BEGIN SELECTED TEXT

DISCUSSION OF PROPOSALS

PROPOSAL 1:   AMENDMENT OF THE FUND’S STRATEGIES

Recommendation

           The Board recommends that you vote to amend the Fund’s investment policies and strategies. The amendment would remove the requirement to concentrate on Southeastern banking and savings and loan institutions and allow the Fund to invest, without limitation or regard to geographic location, in equity-related securities of issuers in the financial service industry.

Scope of Change

           The Fund’s current investment policies and strategies provide that it will seek to achieve its primary investment objective of long-term capital appreciation by “investing at least 65% its total assets in equity related securities issued by Southeastern banks, savings and loan institutions and bank and savings and loan holding companies.” As such, the Fund may only invest “up to 35% of its total assets in equity-related securities issued by banking and savings institutions (or their holding companies) located outside the Southeast and in equity-related securities of other United States issuers in the Financial Service Industry.”

END SELECTED TEXT

INSTRUCTION 1 – For each statement, say whether it agrees with the proposal excerpt, answering yes or no and quoting the words that decide it: (a) The Board recommends voting against amending the Fund’s investment policies. (b) The Fund’s primary investment objective is long-term capital appreciation. (c) Under its current policies, the Fund may put up to half of its total assets into securities of banks outside the Southeast.
INSTRUCTION 2 – Repeat the stretch of the proposal excerpt from "PROPOSAL 1:   AMENDMENT OF" through "of issuers in the financial service industry.", word for word.
The lines that follow the proposal excerpt are taken from a separate source.

BEGIN SUPPLIED ENTRIES

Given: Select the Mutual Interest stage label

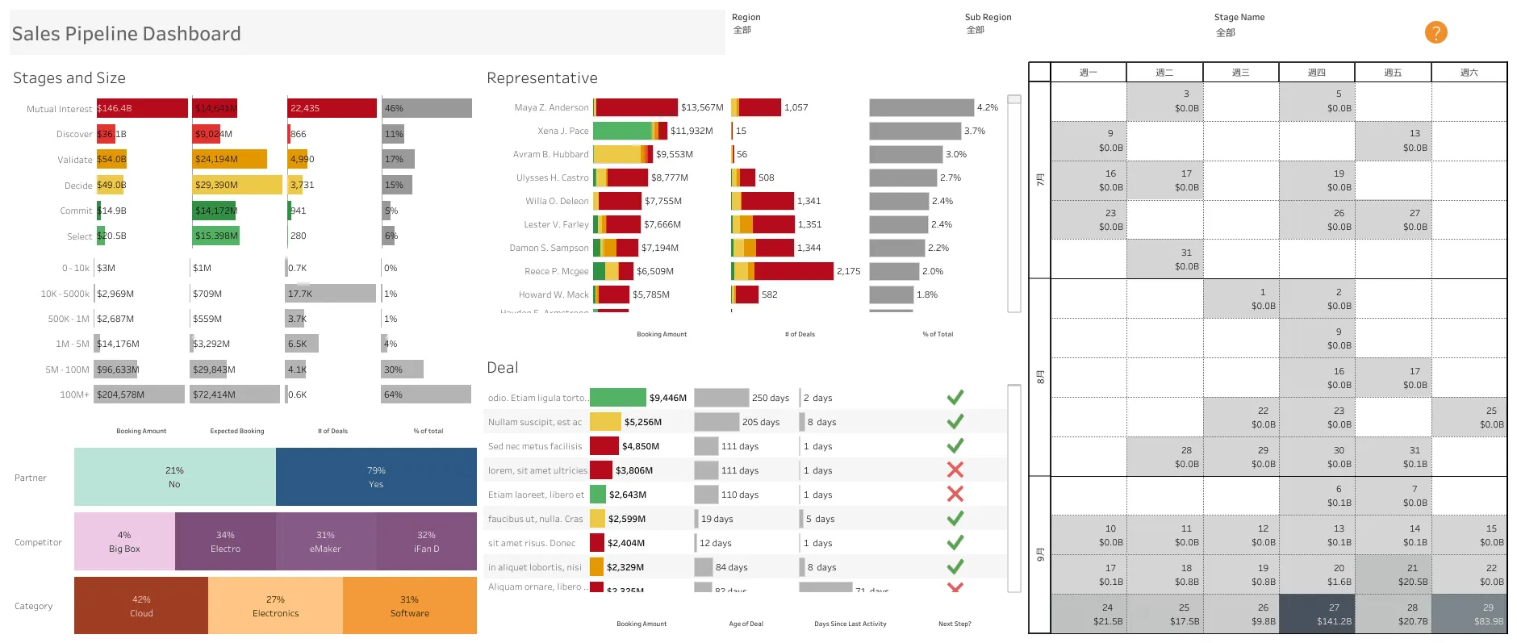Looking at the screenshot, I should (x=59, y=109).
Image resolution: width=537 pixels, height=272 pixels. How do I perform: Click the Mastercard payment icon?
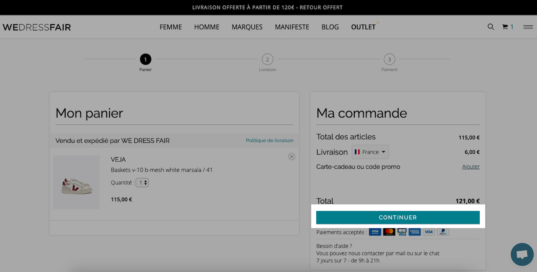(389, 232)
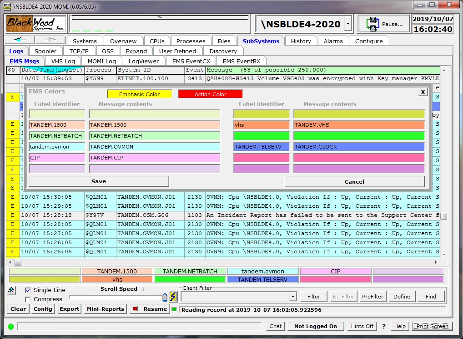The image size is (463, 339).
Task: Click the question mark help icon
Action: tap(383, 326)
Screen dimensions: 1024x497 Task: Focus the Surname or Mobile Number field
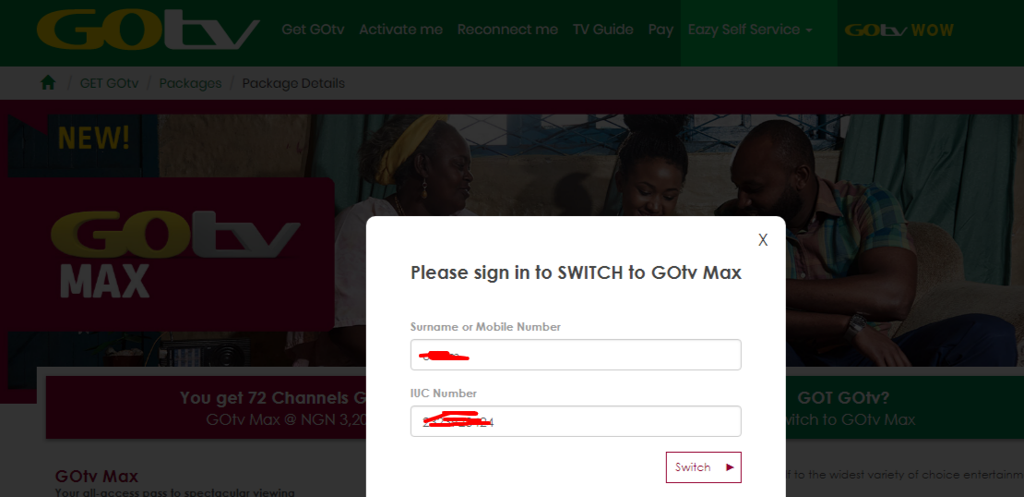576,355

END SUPPLIED ENTRIES

EXERCISE RESPONSE 1 –
(a) No: "The Board recommends that you vote to amend the Fund’s investment policies and strategies."
(b) Yes: "its primary investment objective of long-term capital appreciation"
(c) No: "up to 35% of its total assets in equity-related securities issued by banking and savings institutions (or their holding companies) located outside the Southeast"

EXERCISE RESPONSE 2 –
PROPOSAL 1:   AMENDMENT OF THE FUND’S STRATEGIES

Recommendation

           The Board recommends that you vote to amend the Fund’s investment policies and strategies. The amendment would remove the requirement to concentrate on Southeastern banking and savings and loan institutions and allow the Fund to invest, without limitation or regard to geographic location, in equity-related securities of issuers in the financial service industry.